Knowing this, we still tune in every Saturday and Sunday between the August and February to watch the world's largest athletes smash their heads together. Why? Because we love it. American football is awesome. You know what other sport is massively popular despite the mounting evidence that its participants suffer from repeated head trauma? The other football. You just won't see any Guardian columnist calling soccer immoral -- because on the surface, American football looks way more like the savage gladiatorial game civilization has shunned for more humane forms of entertainment. Soccer looks refined. Soccer looks civilized. Soccer is the perfect game, right?

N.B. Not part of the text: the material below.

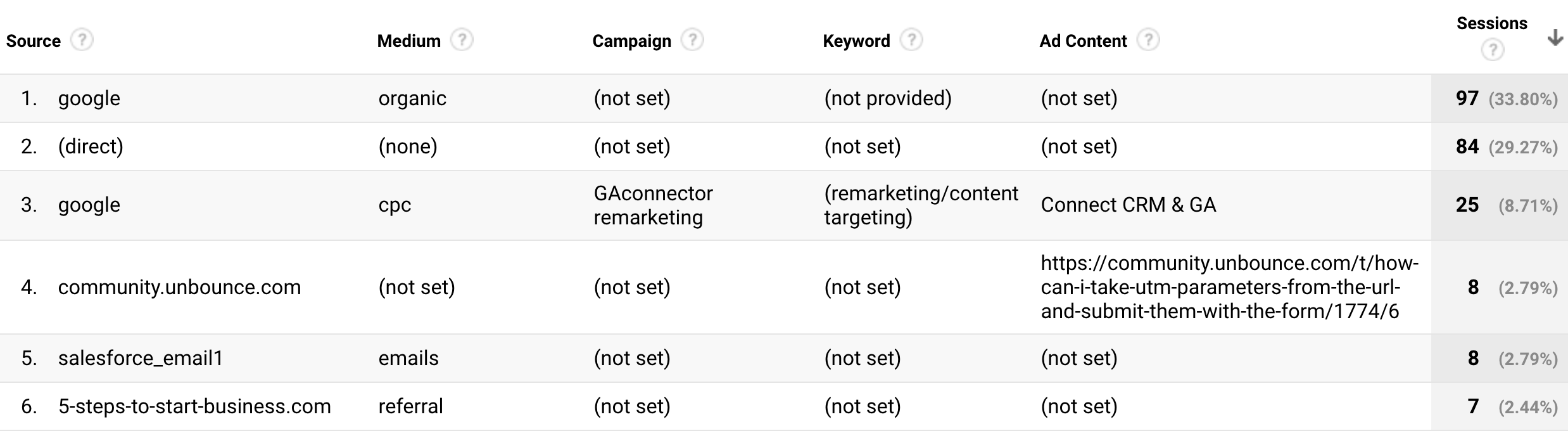Click the Sessions column header label
This screenshot has width=1568, height=431.
tap(1492, 23)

Alas, Dave Bry thinks society has a moral imperative to put an end to American football's existence because it entices our youth to put their health on the line for our entertainment.

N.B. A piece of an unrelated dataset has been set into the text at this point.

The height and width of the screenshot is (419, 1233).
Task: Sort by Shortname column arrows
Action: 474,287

[Guardian] It’s not the players who I am calling immoral. The onus is on us, the fans (and, more directly, the team owners) who pay the players to hurt themselves for our enjoyment. Huge amounts of money, let-your-parents-retire-and-set-up-the-next-generation-of-your-family-to-go-to-college money, “make him an offer he can’t refuse” money. The money is there, so if one 20-year-old does muster up the sense to say no, there’ll be 20 others waiting in line to say yes. Football fans are like Roman citizens cheering as gladiators fight to the death in the Colosseum. NFL team owners, who make money from the spectacle, are more on a level with Leonardo DiCaprio in Django Unchained.
Mandingo fighting? Wow -- this guy is really digging deep to make his case. Oh, and speaking of movies: how about when actors chain-smoke cigarettes or gain massive amounts of weight for a role? Should we ban movies because there are risks in portraying unhealthy characters?

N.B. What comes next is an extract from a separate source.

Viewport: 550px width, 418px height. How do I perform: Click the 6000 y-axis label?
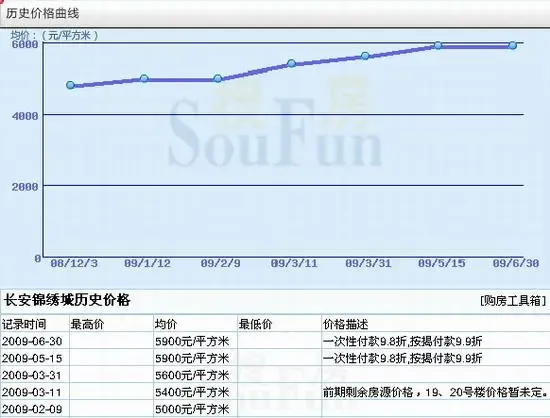(x=25, y=44)
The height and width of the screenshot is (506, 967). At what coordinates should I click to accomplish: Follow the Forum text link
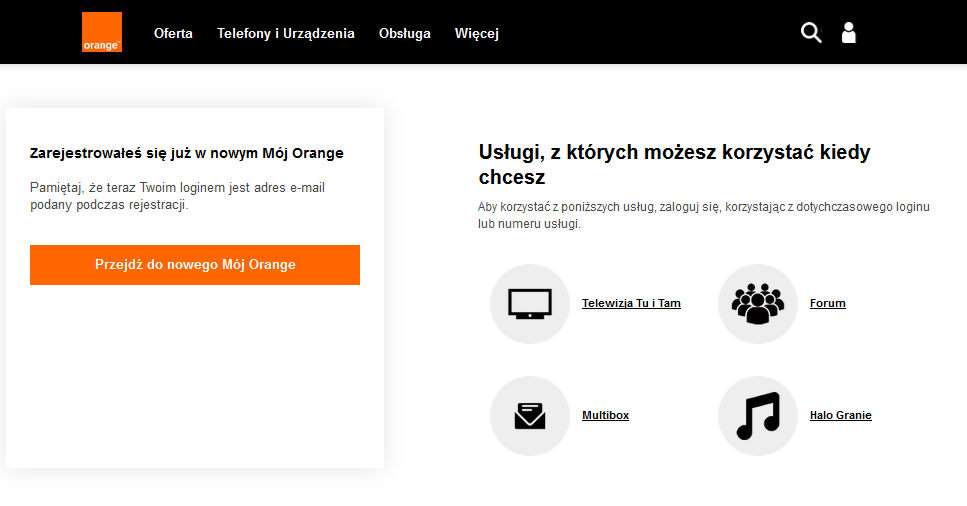(x=827, y=303)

The fact remains that life ends up being about more than just eliminating traditions instead of mitigating their negative side effects. As simplistic as this may sound, one day we're tossing out American football, the next it's soccer, then porn, then fast food, then paintball, then violent video games (something Bry finds acceptable) and before you know it we'll all be living joyless, 200-year-long lives, being fed intravenously while floating in a tank. Hooray for that future!
Bry also seems to think that our enjoyment of American football derives mostly from the violence it affords us as spectators. While that's certainly true to some extent -- big hits can be impressive -- but it's hardly a major reason why the vast majority of us watch.
But many football fans avoid confronting this central aspect of the game. They’ll say they enjoy it more for the strategic acumen displayed by the best coaches (try to find the name of New England Patriots coach Bill Belichick written anywhere without the precedent descriptor “genius”. It’s not easy.) Or they’ll mention its display of core American values like teamwork, discipline and individual sacrifice for a greater good. For how a well-thought-out, well-executed gameplan can neutralize a physical advantage one team holds over another, and how on “any given Sunday” an underdog can buck the odds and win. It’s a metaphor for war, it’s a metaphor for life, etc, like all sports we like to watch. I’m all right with that. I love a good metaphor like the way I love my own mom.
There are a million ways to tackle his argument, and Bry does a good job of addressing dissenting views, but it's hard to see someone suggest something so outrageous and not call them a complete buzz kill. Are we being hard-headed about this? Does Bry have a point? Are the risks involved in violent entertainment a necessary evil? Are they cathartic? Do they encourage violence?